▸ PROMPT
Arrange the items from the line containing "In order to click on Bookmarks" through the line containing "private is located at coordinates (901, 529)." as a Markdown table with two columns, No. and Text. Give each non-blank line its own numbered row and leave out the blank lines.

· · ·

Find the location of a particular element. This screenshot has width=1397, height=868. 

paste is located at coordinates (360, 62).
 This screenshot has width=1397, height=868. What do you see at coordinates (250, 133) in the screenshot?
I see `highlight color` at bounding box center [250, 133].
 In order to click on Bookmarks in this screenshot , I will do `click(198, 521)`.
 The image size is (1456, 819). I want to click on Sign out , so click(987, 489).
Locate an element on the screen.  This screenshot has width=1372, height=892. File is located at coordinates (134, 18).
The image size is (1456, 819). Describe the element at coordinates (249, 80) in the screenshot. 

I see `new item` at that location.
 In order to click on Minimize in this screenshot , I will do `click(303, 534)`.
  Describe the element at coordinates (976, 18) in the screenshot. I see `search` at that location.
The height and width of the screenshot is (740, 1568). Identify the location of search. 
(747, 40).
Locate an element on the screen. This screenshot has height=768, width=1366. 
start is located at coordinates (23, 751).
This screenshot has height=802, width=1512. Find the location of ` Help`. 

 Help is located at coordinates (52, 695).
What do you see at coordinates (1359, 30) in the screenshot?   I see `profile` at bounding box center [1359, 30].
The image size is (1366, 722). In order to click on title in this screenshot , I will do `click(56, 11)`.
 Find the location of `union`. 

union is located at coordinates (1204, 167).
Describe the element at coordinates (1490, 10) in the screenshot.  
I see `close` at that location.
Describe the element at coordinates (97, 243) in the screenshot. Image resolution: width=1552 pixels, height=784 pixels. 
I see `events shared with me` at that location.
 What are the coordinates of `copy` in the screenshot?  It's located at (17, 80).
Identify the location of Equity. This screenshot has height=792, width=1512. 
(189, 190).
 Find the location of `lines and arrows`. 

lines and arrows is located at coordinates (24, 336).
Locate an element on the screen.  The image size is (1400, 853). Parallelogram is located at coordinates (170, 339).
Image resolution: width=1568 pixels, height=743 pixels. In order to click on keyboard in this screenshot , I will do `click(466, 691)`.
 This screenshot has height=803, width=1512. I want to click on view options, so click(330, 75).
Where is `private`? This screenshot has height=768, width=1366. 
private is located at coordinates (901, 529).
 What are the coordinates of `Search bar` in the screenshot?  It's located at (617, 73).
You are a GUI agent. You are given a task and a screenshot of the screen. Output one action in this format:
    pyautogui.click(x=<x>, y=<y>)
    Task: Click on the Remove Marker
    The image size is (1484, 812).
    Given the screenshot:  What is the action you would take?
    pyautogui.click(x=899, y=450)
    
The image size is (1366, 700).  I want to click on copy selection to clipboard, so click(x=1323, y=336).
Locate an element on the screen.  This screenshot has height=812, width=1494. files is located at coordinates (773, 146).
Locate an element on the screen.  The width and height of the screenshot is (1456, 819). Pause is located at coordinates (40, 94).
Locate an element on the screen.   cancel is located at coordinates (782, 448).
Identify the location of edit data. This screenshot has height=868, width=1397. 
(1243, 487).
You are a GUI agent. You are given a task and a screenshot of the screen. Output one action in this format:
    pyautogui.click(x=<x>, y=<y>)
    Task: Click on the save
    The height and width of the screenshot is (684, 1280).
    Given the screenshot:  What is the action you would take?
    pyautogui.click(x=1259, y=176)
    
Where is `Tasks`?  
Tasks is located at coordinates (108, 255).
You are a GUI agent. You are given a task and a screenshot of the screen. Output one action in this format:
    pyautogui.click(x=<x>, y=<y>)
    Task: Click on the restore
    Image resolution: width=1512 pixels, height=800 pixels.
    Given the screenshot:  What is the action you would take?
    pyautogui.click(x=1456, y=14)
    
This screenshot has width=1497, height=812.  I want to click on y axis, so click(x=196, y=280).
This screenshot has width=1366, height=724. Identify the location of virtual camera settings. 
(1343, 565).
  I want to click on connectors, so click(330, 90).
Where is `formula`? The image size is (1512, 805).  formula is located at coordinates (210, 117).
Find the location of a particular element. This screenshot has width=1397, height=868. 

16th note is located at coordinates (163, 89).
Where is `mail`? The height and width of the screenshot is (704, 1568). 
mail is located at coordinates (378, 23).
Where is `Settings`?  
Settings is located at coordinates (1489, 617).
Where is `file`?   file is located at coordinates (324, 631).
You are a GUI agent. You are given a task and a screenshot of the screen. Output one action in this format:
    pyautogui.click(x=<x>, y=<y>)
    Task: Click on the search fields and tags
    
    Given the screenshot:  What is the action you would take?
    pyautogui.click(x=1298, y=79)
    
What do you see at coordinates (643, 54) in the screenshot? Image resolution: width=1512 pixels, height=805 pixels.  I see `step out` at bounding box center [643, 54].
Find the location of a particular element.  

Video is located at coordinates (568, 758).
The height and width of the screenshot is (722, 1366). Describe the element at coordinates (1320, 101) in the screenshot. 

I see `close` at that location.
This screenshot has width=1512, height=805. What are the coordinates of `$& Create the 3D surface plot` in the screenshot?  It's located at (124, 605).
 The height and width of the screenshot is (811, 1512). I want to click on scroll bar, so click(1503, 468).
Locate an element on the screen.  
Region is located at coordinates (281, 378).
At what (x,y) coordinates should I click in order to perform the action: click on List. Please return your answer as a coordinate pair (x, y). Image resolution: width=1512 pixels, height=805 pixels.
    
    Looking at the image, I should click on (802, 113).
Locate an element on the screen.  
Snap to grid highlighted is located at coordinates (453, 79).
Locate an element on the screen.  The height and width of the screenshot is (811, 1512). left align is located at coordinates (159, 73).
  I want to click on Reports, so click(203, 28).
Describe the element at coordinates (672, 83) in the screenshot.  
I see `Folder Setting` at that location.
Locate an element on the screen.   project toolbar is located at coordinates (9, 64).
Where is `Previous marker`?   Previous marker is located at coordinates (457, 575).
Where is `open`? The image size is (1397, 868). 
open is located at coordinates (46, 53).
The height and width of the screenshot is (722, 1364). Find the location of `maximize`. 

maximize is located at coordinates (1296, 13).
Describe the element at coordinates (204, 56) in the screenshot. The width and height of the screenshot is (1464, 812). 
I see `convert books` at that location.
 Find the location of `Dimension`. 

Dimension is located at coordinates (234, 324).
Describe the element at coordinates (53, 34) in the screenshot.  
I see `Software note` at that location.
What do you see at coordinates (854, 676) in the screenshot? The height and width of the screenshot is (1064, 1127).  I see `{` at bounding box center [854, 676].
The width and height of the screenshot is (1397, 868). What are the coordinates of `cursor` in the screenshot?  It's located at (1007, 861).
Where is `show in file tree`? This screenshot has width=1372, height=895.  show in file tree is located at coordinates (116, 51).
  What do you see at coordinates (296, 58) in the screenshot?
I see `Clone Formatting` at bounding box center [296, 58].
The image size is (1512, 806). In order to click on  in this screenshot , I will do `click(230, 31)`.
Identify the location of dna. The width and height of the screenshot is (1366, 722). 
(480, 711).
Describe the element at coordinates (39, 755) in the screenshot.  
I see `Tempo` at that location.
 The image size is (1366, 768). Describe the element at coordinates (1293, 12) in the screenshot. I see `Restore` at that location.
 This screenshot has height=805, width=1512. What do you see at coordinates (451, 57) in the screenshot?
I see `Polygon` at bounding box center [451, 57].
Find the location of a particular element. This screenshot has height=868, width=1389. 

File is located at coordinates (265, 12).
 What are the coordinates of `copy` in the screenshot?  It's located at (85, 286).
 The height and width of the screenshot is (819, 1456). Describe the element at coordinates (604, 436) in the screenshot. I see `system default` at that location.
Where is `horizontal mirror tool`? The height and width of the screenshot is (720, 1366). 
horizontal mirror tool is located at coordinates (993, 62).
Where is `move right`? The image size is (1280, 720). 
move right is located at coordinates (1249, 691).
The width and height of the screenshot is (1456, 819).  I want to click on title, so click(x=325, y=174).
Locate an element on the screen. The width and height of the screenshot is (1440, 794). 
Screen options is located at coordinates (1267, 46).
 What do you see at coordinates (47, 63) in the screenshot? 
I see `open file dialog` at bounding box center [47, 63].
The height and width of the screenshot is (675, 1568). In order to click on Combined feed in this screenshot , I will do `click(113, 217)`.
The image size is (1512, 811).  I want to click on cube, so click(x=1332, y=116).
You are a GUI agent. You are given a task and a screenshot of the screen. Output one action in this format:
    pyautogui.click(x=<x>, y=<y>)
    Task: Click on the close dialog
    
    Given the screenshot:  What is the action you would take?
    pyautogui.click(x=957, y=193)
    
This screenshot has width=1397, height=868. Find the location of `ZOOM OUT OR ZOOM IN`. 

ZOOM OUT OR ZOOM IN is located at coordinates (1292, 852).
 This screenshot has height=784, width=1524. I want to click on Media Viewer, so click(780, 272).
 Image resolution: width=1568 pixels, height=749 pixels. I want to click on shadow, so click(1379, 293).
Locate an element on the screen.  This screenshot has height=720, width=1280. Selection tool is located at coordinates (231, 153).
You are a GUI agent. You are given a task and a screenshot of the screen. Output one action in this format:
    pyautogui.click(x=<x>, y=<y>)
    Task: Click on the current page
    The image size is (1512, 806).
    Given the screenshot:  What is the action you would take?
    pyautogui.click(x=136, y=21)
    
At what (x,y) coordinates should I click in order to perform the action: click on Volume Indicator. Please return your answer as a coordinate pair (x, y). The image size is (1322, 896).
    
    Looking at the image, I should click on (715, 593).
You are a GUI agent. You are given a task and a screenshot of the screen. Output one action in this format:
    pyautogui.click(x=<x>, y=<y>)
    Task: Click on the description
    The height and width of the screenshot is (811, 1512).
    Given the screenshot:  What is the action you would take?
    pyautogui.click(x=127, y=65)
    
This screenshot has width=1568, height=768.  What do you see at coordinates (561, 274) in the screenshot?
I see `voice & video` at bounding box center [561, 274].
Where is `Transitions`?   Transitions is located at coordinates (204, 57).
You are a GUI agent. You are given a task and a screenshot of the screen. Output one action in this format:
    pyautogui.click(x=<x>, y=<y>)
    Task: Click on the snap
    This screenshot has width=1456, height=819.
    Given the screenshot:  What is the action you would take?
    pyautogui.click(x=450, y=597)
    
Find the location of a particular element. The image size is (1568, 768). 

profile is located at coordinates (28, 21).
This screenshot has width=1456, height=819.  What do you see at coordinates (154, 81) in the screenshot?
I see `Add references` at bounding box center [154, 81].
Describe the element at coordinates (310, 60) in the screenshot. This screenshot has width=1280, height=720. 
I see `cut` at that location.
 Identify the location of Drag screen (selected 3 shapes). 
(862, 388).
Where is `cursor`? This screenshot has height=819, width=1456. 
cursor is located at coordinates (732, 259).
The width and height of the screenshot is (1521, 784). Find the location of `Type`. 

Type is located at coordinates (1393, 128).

· · ·

▸ THE RESULT
| No. | Text |
|---|---|
| 1 |  In order to click on Bookmarks in this screenshot , I will do `click(198, 521)`. |
| 2 |  The image size is (1456, 819). I want to click on Sign out , so click(987, 489). |
| 3 | Locate an element on the screen.  This screenshot has width=1372, height=892. File is located at coordinates (134, 18). |
| 4 | The image size is (1456, 819). Describe the element at coordinates (249, 80) in the screenshot.  |
| 5 | I see `new item` at that location. |
| 6 |  In order to click on Minimize in this screenshot , I will do `click(303, 534)`. |
| 7 |   Describe the element at coordinates (976, 18) in the screenshot. I see `search` at that location. |
| 8 | The height and width of the screenshot is (740, 1568). Identify the location of search.  |
| 9 | (747, 40). |
| 10 | Locate an element on the screen. This screenshot has height=768, width=1366.  |
| 11 | start is located at coordinates (23, 751). |
| 12 | This screenshot has height=802, width=1512. Find the location of ` Help`.  |
| 13 |  Help is located at coordinates (52, 695). |
| 14 | What do you see at coordinates (1359, 30) in the screenshot?   I see `profile` at bounding box center [1359, 30]. |
| 15 | The image size is (1366, 722). In order to click on title in this screenshot , I will do `click(56, 11)`. |
| 16 |  Find the location of `union`.  |
| 17 | union is located at coordinates (1204, 167). |
| 18 | Describe the element at coordinates (1490, 10) in the screenshot.   |
| 19 | I see `close` at that location. |
| 20 | Describe the element at coordinates (97, 243) in the screenshot. Image resolution: width=1552 pixels, height=784 pixels.  |
| 21 | I see `events shared with me` at that location. |
| 22 |  What are the coordinates of `copy` in the screenshot?  It's located at (17, 80). |
| 23 | Identify the location of Equity. This screenshot has height=792, width=1512.  |
| 24 | (189, 190). |
| 25 |  Find the location of `lines and arrows`.  |
| 26 | lines and arrows is located at coordinates (24, 336). |
| 27 | Locate an element on the screen.  The image size is (1400, 853). Parallelogram is located at coordinates (170, 339). |
| 28 | Image resolution: width=1568 pixels, height=743 pixels. In order to click on keyboard in this screenshot , I will do `click(466, 691)`. |
| 29 |  This screenshot has height=803, width=1512. I want to click on view options, so click(330, 75). |
| 30 | Where is `private`? This screenshot has height=768, width=1366.  |
| 31 | private is located at coordinates (901, 529). |